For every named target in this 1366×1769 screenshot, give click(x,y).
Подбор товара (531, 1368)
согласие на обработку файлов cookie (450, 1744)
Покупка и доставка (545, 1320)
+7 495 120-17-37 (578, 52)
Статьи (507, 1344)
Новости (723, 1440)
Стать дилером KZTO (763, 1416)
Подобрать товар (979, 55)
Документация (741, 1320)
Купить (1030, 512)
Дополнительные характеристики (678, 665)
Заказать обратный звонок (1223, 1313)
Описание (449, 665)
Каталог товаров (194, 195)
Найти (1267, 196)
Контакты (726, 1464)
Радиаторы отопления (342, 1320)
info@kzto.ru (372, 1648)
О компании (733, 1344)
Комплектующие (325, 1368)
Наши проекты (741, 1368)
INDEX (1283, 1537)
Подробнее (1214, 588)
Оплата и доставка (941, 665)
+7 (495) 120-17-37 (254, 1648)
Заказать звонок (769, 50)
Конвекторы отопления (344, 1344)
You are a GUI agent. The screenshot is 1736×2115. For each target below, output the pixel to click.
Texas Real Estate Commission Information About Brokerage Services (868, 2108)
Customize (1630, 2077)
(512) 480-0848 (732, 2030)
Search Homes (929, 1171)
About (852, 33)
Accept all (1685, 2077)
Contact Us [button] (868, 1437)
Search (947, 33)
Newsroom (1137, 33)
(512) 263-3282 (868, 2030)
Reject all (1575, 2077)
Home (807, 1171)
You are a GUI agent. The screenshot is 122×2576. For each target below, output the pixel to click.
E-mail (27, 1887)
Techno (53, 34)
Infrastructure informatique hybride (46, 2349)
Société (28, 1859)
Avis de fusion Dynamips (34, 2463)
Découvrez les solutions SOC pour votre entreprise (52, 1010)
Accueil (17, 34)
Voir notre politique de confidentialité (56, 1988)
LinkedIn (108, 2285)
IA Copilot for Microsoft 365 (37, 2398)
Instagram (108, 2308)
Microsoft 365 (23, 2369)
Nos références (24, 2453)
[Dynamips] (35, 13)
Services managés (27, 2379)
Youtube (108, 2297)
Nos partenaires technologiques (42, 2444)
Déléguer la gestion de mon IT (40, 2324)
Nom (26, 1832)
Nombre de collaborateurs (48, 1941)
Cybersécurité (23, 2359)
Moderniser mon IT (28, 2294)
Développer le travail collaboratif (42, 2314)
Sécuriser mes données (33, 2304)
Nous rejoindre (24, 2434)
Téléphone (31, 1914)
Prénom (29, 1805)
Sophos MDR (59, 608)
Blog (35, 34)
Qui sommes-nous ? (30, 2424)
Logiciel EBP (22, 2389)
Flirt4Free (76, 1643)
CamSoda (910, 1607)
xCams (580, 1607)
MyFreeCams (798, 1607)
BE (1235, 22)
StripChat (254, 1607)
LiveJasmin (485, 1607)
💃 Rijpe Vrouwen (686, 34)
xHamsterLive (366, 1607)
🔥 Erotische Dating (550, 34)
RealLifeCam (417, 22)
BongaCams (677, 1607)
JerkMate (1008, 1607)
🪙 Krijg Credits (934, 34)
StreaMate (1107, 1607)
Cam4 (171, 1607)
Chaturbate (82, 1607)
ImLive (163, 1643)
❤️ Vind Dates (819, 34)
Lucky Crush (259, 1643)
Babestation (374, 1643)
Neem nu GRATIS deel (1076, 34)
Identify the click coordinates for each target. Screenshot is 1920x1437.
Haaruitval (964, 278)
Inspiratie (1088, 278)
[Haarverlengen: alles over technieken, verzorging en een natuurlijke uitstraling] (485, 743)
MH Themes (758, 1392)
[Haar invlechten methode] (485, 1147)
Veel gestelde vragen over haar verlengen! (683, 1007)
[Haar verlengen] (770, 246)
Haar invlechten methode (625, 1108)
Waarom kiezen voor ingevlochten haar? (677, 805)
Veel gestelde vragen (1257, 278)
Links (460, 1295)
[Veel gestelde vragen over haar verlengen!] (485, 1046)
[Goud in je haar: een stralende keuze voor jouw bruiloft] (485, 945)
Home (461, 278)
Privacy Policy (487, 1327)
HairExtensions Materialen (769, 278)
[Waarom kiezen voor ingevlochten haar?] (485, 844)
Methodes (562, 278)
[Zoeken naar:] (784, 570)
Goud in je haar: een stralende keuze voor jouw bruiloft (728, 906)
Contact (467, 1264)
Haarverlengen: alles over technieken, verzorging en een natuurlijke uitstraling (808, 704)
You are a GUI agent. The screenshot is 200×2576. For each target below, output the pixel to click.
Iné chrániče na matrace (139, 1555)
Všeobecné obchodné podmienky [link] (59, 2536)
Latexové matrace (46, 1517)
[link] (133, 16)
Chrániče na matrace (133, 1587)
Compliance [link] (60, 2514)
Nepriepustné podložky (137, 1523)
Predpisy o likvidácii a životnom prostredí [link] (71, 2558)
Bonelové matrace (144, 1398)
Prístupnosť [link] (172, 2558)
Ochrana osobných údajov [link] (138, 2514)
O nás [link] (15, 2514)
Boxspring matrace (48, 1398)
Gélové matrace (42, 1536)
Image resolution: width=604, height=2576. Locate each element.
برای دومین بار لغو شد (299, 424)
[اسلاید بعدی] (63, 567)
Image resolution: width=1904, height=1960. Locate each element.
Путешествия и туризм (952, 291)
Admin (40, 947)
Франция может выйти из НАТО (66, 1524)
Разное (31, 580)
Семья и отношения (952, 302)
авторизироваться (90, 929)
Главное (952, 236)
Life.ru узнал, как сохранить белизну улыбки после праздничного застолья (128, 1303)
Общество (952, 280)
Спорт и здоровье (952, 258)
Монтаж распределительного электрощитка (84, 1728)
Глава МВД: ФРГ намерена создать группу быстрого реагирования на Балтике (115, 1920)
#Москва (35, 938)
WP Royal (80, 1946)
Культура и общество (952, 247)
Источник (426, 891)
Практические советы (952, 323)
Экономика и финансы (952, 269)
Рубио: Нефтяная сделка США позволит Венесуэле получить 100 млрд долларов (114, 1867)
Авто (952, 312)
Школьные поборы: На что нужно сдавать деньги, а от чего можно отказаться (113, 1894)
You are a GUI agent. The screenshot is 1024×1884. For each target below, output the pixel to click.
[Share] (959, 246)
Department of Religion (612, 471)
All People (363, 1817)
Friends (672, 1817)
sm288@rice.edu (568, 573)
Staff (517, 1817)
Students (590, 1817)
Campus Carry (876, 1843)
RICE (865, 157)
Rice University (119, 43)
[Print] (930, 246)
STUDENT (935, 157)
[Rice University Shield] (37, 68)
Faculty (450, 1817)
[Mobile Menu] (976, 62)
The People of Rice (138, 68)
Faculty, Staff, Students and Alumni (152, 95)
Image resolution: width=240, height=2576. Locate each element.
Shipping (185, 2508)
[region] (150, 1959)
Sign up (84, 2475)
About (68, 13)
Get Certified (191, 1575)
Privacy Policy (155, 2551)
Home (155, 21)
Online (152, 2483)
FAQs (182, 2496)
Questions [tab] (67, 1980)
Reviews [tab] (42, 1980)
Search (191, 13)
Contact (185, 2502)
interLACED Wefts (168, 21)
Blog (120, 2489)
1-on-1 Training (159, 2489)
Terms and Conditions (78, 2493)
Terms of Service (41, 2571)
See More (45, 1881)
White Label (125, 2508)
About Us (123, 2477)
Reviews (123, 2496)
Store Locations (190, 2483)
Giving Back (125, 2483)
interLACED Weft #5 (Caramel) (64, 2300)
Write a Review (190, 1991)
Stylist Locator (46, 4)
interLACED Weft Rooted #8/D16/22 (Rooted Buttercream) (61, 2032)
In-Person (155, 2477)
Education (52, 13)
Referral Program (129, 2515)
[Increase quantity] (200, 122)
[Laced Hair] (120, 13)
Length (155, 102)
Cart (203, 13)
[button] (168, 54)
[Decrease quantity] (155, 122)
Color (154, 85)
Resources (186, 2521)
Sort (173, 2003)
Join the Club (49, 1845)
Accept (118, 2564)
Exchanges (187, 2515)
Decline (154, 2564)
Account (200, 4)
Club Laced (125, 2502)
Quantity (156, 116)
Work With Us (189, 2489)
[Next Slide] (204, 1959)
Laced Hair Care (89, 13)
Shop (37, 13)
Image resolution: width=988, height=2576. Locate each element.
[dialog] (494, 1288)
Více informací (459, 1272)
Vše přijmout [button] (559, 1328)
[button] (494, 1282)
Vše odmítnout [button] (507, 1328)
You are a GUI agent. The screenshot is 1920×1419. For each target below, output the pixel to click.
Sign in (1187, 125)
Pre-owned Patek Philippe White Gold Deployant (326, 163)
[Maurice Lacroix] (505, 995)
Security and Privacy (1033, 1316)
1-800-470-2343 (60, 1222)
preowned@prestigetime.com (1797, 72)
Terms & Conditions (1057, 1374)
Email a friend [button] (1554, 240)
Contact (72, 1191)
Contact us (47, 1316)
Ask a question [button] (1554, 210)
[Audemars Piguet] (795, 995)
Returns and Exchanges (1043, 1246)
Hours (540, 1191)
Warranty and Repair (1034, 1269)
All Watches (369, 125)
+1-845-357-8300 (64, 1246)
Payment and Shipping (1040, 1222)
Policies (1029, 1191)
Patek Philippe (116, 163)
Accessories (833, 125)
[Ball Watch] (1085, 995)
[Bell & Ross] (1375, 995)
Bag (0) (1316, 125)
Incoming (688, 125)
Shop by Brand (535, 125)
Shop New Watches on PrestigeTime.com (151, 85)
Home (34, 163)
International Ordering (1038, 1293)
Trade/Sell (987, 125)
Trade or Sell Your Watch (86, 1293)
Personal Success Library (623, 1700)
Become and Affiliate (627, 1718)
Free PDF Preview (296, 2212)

_____

* **What you have to do**
Could you transcribe the entries above word for word, from the line with "Каталог товаров (194, 195)" down to the line with "120-17-37 (254, 1648)", keeping both?

* **Written reply**
Каталог товаров (194, 195)
Найти (1267, 196)
Контакты (726, 1464)
Радиаторы отопления (342, 1320)
info@kzto.ru (372, 1648)
О компании (733, 1344)
Комплектующие (325, 1368)
Наши проекты (741, 1368)
INDEX (1283, 1537)
Подробнее (1214, 588)
Оплата и доставка (941, 665)
+7 (495) 120-17-37 (254, 1648)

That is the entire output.